Evaluation has to run outside the producing context. The same context that produced the answer cannot reliably judge whether the answer is correct. A fresh evaluator reads files and artifacts, runs tests, lints, browser checks, or schema validation, and returns pass, fail, or needs_human. For code agents, this is another model session with read-only tools. For data and report agents, it is a deterministic validator plus a reviewer model.

Eleven deployment shapes and what decides between them

Once the five primitives are named, the question is which deployment shape runs them. By "shape" I mean an arrangement of those primitives: where the harness lives, where state persists, and what kind of sandbox runs the work. It is not just a single vendor pick. The chart below shows where each shape is comfortable on the run-length axis. The text after it walks through what decides between them.

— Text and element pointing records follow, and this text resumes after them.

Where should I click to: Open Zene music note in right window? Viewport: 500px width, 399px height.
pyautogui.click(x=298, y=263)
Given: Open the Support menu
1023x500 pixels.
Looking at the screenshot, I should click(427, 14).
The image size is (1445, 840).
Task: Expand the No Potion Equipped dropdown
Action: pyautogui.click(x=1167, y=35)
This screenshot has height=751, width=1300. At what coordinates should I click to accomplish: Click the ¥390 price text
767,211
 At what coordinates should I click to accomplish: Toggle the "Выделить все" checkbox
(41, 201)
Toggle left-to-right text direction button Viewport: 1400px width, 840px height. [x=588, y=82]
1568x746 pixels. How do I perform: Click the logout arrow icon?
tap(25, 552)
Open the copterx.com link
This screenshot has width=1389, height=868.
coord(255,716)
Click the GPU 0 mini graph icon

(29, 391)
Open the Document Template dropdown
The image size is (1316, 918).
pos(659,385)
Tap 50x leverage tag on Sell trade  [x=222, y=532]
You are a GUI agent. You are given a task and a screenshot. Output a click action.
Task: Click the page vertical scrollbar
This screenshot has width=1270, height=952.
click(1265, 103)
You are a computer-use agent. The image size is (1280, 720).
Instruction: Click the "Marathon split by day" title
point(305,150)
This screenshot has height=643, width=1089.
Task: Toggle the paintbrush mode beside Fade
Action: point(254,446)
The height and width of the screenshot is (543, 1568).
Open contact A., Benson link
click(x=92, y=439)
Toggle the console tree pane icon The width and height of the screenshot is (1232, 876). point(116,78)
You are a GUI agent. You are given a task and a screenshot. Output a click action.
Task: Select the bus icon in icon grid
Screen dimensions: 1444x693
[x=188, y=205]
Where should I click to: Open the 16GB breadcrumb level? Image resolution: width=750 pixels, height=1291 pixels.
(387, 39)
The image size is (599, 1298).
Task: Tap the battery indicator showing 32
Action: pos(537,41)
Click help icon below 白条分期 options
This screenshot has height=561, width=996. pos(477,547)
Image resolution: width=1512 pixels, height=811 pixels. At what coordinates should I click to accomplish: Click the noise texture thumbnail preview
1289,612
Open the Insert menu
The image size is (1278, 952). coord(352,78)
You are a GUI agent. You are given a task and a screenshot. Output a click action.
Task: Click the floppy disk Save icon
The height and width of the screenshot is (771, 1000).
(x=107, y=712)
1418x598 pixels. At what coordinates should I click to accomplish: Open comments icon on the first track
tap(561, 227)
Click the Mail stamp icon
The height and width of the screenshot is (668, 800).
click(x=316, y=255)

If you only read one of the eleven, read shape 2: queue + worker + checkpoint DB. It is the default I recommend for most teams, the shape used by the reference repo, and the skeleton most other shapes vary on: queue β†’ worker β†’ durable state, with the sandbox source, harness owner, or state engine swapped out. Reading shape 2 first makes the rest faster to scan.

Deployment shapes and their run-length sweet spots

The chart compares shapes by run length. The matrix below compares them by ownership: where each of the five primitives physically lives. Green cells are where the shape provides the primitive; grey is where you wire it in yourself.

Where each primitive lives in each deployment shape

1. SDK inside an app server (synchronous, request scoped)

The original shape. The agent SDK runs inside a request handler. Good for sub-30-second tasks, demos, and internal tools. Bad for anything an HTTP client might disconnect from. Cloud Run's HTTP timeout maxes out at 60 minutes, and any web-tier panic kills the run. The SDK is the harness, the web process also acts as the sandbox, and state usually lives in process memory unless you explicitly push it elsewhere. Do not use this for multi-hour work.

2. Queue + worker + checkpoint DB

The default I recommend for most teams, and the production shape used in market-analyst-agent: a Python worker with a PostgreSQL checkpointer, Redis Streams (or RabbitMQ) for the inbound queue, and an MCP sidecar for tools. Good for 10-minute to multi-hour runs with idempotent steps. The local runner can bypass the queue for synchronous development, but the queue is part of the production shape once you need async submission and backpressure.

The app accepts a request, creates a session row, pushes a job, and returns a run ID. The worker pulls the job, runs the harness, writes checkpoints, streams status, and stores artifacts as it goes. Postgres survives, workers are cattle, and queue depth gives you backpressure. Spot/Preemptible compute works as long as the checkpointer finishes writing to disk before it reports success.

In this shape, the worker is the harness. The worker container plus a per-thread workspace mount is the sandbox. Postgres owns session and checkpoint state. Traces go through OpenTelemetry to whatever observability stack you run.

3. Durable workflow engine (Temporal-style)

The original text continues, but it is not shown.